Tuesday, 2 June 2015

Confused QMM Exchange Native Move Jobs

Setting the Scene

In a recent migration engagement I've come across an error, the cause of which, to date, is unknown even to Dell, yet it seems to be associated with target Exchange server availability.

The target Exchange server crashed due to some underlying storage issues while a couple of Native Move mailbox migration jobs were in progress.

I confirmed that from an Exchange server perspective the mailbox moves survived the crash (Get-MoveRequest | Get-MoveRequestStatistics), because the databases failed over to the surviving DAG member. Once the server was recovered and the databases moved back to the original server, I clicked Retry Move in the QMM console. I was expecting that QMM will update itself by querying Exchange and getting fresh information. Instead, QMM stuck its tongue out at me with the following error:

"Parameter set cannot be resolved using the specified named parameters."

The Issue

When in Native Move migration mode, QMM is nothing more than an easy to drive GUI which behind the scenes builds New-MoveRequest PowerShell commands and submits them to the target server.

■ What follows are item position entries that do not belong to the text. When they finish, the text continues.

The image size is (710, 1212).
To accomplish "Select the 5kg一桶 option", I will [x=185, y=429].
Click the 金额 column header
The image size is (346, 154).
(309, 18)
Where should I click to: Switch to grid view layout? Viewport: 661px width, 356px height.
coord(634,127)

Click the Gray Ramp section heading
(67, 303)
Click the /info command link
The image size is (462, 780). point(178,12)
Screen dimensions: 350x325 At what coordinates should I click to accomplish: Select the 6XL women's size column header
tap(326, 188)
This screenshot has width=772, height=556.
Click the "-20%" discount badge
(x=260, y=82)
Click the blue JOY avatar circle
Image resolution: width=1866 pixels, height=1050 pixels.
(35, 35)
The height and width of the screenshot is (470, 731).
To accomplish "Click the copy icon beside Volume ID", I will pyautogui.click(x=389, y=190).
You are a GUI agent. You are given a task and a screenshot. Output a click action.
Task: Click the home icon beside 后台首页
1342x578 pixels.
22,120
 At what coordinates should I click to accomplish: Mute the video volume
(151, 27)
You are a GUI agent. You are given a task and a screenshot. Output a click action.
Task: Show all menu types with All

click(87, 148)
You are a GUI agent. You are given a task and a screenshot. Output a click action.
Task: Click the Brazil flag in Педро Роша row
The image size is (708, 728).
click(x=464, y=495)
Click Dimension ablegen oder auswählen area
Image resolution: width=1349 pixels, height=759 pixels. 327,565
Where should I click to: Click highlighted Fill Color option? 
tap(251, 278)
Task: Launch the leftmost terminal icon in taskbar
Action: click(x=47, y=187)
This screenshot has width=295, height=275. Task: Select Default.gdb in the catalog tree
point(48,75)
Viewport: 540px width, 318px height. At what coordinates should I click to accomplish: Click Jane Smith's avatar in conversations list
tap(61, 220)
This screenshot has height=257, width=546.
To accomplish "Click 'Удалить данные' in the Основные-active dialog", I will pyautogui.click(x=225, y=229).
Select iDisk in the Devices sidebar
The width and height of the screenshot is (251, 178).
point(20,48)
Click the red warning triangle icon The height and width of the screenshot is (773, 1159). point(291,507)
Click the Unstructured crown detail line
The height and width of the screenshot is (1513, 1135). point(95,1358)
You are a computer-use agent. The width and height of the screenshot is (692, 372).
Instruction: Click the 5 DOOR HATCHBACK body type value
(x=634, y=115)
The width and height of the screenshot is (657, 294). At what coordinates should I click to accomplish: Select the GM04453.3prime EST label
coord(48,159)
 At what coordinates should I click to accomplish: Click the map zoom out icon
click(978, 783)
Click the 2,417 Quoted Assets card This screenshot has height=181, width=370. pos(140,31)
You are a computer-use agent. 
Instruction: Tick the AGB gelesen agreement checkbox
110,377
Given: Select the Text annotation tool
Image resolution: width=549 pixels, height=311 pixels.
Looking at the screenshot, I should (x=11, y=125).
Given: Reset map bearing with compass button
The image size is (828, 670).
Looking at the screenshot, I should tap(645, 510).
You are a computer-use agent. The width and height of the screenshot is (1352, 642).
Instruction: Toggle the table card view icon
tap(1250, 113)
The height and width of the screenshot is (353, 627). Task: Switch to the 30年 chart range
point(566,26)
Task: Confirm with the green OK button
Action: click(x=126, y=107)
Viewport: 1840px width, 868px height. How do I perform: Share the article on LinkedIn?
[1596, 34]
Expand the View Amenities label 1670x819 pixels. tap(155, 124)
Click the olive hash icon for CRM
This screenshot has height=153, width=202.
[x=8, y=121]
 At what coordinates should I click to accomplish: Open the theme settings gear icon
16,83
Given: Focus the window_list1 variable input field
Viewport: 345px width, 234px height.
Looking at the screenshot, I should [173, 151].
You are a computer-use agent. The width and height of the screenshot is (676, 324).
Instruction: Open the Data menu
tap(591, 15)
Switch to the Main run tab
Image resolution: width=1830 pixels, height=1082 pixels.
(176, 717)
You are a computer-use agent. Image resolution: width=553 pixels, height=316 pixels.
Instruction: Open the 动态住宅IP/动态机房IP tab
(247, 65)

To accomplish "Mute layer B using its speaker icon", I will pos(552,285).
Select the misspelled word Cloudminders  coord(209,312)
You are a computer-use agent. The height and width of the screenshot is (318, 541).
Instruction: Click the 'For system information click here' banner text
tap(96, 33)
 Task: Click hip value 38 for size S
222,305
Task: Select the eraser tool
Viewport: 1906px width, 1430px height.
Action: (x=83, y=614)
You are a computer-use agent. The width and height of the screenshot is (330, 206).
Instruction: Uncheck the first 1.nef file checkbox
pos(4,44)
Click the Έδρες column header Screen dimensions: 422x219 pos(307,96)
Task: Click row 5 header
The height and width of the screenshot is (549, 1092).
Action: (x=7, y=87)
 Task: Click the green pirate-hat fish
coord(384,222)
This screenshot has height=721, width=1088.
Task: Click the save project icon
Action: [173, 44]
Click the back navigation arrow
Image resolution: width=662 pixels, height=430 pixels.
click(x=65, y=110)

QMM keeps track of the migration progress in its own SQL database. In a way this is good because it provides access to quick status and configuration information. However, in the case of Native Move jobs, where QMM is no longer in control of data movement between servers, QMM still appears to look at its SQL database as THE source of truth, as opposed to what the Exchange server is reporting. As a result, things get out of sync quite easily with nasty consequences in terms of time and cost of the migration project.

In case of Exchange server failure QMM appears to pollute its SQL database with wrong data. Common sense dictates that if a move request has successfully been submitted and in progress for some time, one would query the Exchange server to obtain fresh progress information and update its records accordingly. QMM, however, appears to looks exclusively at its own database with no regard to Exchange status reports. When I click "Retry Move", QMM fails to detect that a move request is already in progress despite the fact that its very own database contains a record of a successful command submission, which in itself is a hint that QMM should go and ask Exchange for an update. Instead it attempts to build a new move request command using polluted data from its SQL database.

Specifically, this is what happened in my case:
  • Fact: QMM submits New-MoveRequest commands on the target server. Data is "pulled" by the target server from the source server. Therefore parameters are interpreted from the target server's perspective.
  • Considering the point above, the correct parameter to use would be -TargetDatabase. Instead QMM uses -RemoteTargetDatabase, as if data would be "pushed".
  • When the target Exchange server tries to execute the command, it encounters the -RemoteTargetDatabase parameter pointing to its very own, local database.
  • The target Exchange server scratches its head: "I own this database, why on earth is the command telling me that it's remote???"
  • Quite rightly, when QMM attempts to submit the wrongly built command, Exchange gets confused and throws the error.

The Fix

Dell was unable to put the finger on the cause. However they did come up with the following workaround:

  1. Open SQL Server Management Studio. In the QMM Exchange database, locate and open the MAILBOX table.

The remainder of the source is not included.